La crescita di Mbangula come timbro sul lavoro di Thiago Motta
L'etichetta di visionario, la presunta capacità di vedere oltre ciò che appare più evidente e di compiere anche scelte impopolari, serve spesso a rimpolpare l'ego dell'allenatore di turno finché i risultati non arrivano a smentirlo ma - al contempo - è necessario, per onestà intellettuale, riconoscere a Thiago Motta una buona dose di coraggio. La volontà di osare è apparsa fin da subito la cifra distintiva del nuovo tecnico della Juventus, la primissima parte della stagione ha visto emergere come parte integrante della prima squadra elementi del tutto insospettabili come Nicolò Savona e come Samuel Mbangula.
Il coraggio di Motta
Esperimenti e scelte a sorpresa, come quelle emerse al debutto col Como e poi col Verona, che potevano apparire (e così unanimemente le si valutava) come soluzioni dettate dalle circostanze, "in attesa del mercato" o "in attesa della migliore condizioni dei big". S'immaginava che fossero semplicemente dei jolly pescati, con una certe dose di fortuna, pronti però a tornare nel mazzo dopo un exploit episodico. L'evoluzione della stagione ha fatto sì che nel caso di Savona la titolarità diventasse un'abitudine, d'altro canto la situazione di Mbangula non ha regalato un minutaggio altrettanto sorprendente ma ci pone davanti a una crescita evidente, enfatizzata ancor di più dalla prova fornita contro il Milan.

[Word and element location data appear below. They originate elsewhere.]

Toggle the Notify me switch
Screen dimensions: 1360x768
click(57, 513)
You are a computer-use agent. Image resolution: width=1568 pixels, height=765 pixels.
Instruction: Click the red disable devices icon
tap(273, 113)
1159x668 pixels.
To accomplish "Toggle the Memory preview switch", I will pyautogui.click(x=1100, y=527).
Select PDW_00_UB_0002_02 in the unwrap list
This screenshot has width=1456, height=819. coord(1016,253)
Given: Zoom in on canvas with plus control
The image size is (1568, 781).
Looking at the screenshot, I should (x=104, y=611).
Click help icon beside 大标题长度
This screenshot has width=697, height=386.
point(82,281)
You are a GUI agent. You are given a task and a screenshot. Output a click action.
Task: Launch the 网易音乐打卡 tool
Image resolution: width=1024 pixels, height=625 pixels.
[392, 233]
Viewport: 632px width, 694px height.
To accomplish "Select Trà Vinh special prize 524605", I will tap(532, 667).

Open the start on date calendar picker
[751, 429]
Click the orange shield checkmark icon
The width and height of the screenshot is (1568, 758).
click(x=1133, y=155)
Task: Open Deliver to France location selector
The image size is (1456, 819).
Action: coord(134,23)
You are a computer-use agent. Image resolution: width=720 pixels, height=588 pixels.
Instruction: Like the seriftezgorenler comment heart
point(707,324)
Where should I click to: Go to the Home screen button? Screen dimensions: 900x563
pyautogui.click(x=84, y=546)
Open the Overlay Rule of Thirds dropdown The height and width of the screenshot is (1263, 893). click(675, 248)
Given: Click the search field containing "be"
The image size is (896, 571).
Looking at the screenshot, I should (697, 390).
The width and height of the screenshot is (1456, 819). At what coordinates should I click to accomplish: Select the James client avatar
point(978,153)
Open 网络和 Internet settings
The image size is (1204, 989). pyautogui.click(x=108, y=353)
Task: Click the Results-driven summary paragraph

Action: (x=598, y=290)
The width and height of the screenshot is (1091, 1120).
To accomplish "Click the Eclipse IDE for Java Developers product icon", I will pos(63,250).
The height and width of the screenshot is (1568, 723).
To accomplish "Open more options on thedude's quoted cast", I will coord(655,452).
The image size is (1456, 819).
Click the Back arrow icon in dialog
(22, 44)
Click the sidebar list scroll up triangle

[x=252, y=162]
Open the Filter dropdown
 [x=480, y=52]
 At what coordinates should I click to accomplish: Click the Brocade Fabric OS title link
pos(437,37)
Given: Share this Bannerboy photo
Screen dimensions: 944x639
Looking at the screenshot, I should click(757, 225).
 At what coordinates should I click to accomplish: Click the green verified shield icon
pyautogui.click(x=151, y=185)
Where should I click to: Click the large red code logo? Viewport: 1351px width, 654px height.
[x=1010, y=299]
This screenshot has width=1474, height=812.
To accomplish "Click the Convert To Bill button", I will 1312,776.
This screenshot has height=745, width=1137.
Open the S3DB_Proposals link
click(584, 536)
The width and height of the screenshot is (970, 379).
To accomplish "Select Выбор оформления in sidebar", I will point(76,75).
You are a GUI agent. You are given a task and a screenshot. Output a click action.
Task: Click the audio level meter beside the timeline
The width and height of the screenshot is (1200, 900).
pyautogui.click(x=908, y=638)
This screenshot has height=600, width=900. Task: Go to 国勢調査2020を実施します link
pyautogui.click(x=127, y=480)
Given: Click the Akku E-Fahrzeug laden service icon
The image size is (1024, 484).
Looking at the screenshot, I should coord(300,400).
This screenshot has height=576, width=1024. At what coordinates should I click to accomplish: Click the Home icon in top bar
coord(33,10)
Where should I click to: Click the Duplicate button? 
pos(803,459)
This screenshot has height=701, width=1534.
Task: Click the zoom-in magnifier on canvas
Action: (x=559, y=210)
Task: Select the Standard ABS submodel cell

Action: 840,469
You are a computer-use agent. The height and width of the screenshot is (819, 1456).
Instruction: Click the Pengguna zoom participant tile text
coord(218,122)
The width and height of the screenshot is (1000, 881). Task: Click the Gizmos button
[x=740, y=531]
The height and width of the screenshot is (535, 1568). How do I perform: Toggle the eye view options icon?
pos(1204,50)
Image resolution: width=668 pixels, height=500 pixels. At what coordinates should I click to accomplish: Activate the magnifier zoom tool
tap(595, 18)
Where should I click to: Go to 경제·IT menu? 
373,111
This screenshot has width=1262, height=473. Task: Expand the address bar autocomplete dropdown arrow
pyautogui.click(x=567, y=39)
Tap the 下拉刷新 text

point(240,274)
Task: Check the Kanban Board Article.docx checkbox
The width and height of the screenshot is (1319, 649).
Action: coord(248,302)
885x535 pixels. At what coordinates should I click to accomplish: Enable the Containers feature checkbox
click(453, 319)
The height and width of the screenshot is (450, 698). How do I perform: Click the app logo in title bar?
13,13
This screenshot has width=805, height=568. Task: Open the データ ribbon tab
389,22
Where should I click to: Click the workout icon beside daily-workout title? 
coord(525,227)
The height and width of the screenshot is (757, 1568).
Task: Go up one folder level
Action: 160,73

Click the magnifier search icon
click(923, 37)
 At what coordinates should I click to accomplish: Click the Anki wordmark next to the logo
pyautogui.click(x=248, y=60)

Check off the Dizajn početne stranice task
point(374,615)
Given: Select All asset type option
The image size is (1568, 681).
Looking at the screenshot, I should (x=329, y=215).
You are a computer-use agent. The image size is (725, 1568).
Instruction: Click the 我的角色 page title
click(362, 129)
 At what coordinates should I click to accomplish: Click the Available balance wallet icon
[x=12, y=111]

Appare fisiologico che, nel corso della prima metà di stagione, non siano mancati cali o momenti di minore impiego - data la concorrenza nel ruolo di esterno offensivo a sinistra - ma ciò che Thiago Motta ha rimarcato (anche a margine del successo sul Milan) è la disponibilità del classe 2004 belga, la sua capacità di farsi trovare sempre pronto. Il rendimento di Mbangula rappresenta da un lato un timbro evidente sul lavoro di Motta, a premiarne il coraggio e l'intuizione, d'altro canto esalta il senso stesso delle seconde squadre, il valore di una Next Gen che fornisce risorse poi spendibili come "tesoretto" ma ancor di più regala risorse tecniche a cui ricorrere per rispondere a emergenze o defezioni.
Una crescita che sorprende
Il caso di Mbangula sorprende ancor di più considerando come, prima della convocazione al debutto stagionale col Como, il suo profilo non fosse quello del predestinato in rampa di lancio: dice tanto la quantità di profili o identikit esplosa in rete dopo il suo gol contro i lariani, come a testimoniare la necessità di scoprire qualcosa di nascosto, rimasto fuori dai radar. E l'idea dell'ennesimo talento fumoso, dribblomane fino alla nausea ma destinato a incidere solo a sprazzi, ha lasciato spazio a un'idea diversa: quella di un esterno offensivo di piede destro che dà il meglio giocando a piede invertito, in grado di abbinare la capacità di saltare l'uomo (fondamentale nel suo ruolo) a personalità e giocate più funzionali, figlie anche di una certa disciplina e di un'intelligenza tattica da valorizzare (accanto a doti atletiche già visibili e acclarate).
Al di là di ciò che ruba l'occhio, insomma, hanno saputo colpire fin qui altri aspetti del gioco di Mbangula: non è casuale il recupero palla che ha posto le basi per l'azione del 2-0 contro il Milan, ulteriore lampo in grado di spiegare il premio di Man of the match. A questo punto, alla luce di un'evoluzione che ha stupito anche Motta, viene da interrogarsi sul tipo di risorsa rappresentata da Mbangula: sarà un nuovo elemento da sacrificare sull'altare del mercato o resterà una preziosa pedina su cui puntare, con un minutaggio destinato a crescere? Prove come quella col Milan, a premiare un periodo di crescita, possono senz'altro spostare l'ago della bilancia.